“What is important is seldom urgent, and what is urgent is seldom important”. Dwight Eisenhower.
It’s not easy to recognize this in front of a direct supervisor, but it’s not lost on anyone that it requires more effort to spend 20 minutes on a quarterly report, or a sales balance sheet, than it does to spend 30 minutes reviewing WhatsApp or checking the Instagram feed.
The problem comes when that is repeated daily until the priorities at work are out of balance. Recent ResuceTime studies published by Forbes reveal that workers average only 2 hours and 48 minutes of productive time per day. And it doesn’t stop there. If you take too long to tackle the problem, you can end up being a victim of procrastination. An ever-growing enemy that not only can devalue the working day of the employee, but in times of pandemic and teleworking can even diminish the hours of rest, leading the mind to think insistently about those briefings that begin to accumulate on the table.
What can be done to avoid falling into quicksand?
The starting point is both the most obvious and the most complicated in many cases, because it is a matter of reversing the trend by turning the ordinary into something interesting; laziness into impulse; priorities into opportunities. If the first experiences in the professional world were fulfilling us up inside and out, it suffices to retrace our steps and go back to the starting point in the hope of recovering that extra motivation guiding our first steps.
If this is not your case, read on. Let’s not fool ourselves. Not everyone has a vocation, not all jobs feed the spirit and knowledge, not all professional responsibilities are equally rewarding. But there is still a way to reconnect with them. Isn’t choosing the trip or the special purchase to which we devote your salary enough incentive to get down to business?
To do so, it is recommended that you visualize a balance where you place the pros as a counterweight to the cons in search of a motivating balance. The more incentives you can visualize, the easier it will be to reduce the drawbacks and even tolerate the inconvenience of the position in order to isolate priorities at work. Workers’ quality of life improves if they can harmonize their work development with their more personal goals. Hence the importance of prioritising them and promoting the so-called ‘Work Life Balance’ as an antidote to procrastination.
It helps to divide duties into several actions of immediate result to gain pace, thus reducing pending tasks without the feeling of breaking our backs in the process. This way your head will be in a positive comfort zone for longer instead of being trapped in bad habits and prejudices. As the Ecofin Forum, a laboratory of ideas formed by various companies and business schools, concludes in one of its studies, “unproductiveness is in the mind”. The good thing is that one is always “in time to change one’s attitude in the face of adversity” with a simple hierarchical structure.
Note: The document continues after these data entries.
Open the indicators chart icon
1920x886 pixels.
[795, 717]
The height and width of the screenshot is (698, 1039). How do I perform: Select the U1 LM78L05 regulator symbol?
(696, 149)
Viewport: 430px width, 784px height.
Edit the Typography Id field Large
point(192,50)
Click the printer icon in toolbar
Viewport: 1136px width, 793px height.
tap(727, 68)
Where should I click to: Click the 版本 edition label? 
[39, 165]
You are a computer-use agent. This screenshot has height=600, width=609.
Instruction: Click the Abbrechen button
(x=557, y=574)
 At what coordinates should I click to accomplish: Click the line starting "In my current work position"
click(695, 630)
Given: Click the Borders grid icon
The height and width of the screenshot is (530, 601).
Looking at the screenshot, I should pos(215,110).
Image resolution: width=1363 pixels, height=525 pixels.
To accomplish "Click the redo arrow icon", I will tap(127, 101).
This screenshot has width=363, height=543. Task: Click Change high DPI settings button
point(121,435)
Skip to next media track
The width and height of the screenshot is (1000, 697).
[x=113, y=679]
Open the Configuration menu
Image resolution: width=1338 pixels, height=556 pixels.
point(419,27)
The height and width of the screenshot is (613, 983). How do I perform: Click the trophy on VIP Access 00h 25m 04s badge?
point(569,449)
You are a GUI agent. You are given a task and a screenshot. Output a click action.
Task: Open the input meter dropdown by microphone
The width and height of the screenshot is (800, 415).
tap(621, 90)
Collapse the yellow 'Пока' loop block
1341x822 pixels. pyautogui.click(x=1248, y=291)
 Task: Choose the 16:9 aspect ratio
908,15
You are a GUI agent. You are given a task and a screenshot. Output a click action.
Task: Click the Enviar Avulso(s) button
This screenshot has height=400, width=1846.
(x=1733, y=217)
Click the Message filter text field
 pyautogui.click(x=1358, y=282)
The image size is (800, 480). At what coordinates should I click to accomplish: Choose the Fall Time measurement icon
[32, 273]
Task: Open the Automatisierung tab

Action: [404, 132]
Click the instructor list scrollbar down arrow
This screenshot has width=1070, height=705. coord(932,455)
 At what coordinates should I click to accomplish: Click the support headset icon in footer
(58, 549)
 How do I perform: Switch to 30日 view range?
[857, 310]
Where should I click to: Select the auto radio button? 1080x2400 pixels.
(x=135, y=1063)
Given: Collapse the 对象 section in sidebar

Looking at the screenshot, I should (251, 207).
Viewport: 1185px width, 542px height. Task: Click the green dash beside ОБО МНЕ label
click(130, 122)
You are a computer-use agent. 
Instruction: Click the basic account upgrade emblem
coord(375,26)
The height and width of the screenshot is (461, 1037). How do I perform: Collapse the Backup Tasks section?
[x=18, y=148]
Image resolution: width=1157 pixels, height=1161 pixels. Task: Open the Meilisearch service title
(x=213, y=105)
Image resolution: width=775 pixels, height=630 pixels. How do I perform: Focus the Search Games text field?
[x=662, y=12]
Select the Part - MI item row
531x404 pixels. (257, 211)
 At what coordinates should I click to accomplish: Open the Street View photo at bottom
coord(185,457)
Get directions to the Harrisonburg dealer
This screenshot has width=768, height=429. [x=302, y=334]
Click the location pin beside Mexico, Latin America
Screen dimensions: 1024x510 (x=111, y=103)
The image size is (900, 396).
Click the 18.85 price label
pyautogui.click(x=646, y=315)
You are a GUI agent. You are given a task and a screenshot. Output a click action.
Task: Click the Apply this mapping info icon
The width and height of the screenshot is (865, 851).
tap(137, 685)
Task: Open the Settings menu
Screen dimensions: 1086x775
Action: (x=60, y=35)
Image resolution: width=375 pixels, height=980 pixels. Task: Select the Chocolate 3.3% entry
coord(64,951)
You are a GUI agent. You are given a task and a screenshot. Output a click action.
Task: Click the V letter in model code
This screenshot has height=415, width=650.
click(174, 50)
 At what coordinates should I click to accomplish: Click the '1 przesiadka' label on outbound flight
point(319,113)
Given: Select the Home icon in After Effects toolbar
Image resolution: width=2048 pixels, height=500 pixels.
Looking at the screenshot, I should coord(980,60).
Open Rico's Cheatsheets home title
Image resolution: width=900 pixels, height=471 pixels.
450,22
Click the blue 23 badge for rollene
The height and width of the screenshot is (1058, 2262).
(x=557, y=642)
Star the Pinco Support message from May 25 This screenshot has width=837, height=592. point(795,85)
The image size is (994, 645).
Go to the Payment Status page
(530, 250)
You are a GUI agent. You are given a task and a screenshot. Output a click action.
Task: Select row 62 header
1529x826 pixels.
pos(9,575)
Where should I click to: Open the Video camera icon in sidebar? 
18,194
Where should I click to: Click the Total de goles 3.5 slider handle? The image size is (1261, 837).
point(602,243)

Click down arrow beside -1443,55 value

Beat procrastination by setting multiple goals for yourself
Why? Positive emotions generate interest and energize the mind, while negative emotions restrict thinking and discourage receptivity to new initiatives, thus promoting procrastination. A 2018 report by the University of Oxford concluded that “an untrained brain tends to prioritise immediate satisfaction over long-term rewards, so we are more likely to perform smaller but urgent tasks than larger tasks lacking a deadline”. What’s worse, this is repeated “even if the result of the smaller task was objectively worse than the larger one”.
Structuring priorities hierarchically is therefore a good starting point. The anxiety of not knowing where or how to start the day generates too much noise in the head, making decision-making difficult and eventually feeding a harmful spiral. This is one of the easiest warning signs to recognize. In fact, banishing it from the work environment by encouraging a structure of non-professional preferences is becoming one of the most requested actions from HR departments.
The Eisenhower matrix
One of the most widespread exercises is the Eisenhower Box, named after the 34th President of the United States, which is used to make simple decisions. The method consists of separating both personal —calling the family, going to the gym, organizing the birthday…— and professional tasks —replying to the boss’ mail, completing the Excel, finishing the report…— into four sections:
–Urgent and important (tasks to be accomplished immediately).
–Important, but not urgent (tasks that can wait).
– Urgent, but not important (tasks that can be delegated or done together with another person).
– Neither urgent nor important (tasks that can be directly eliminated)
You’ll soon realize that “what is important is seldom urgent and what is urgent is seldom important”, as Dwight Eisenhower said.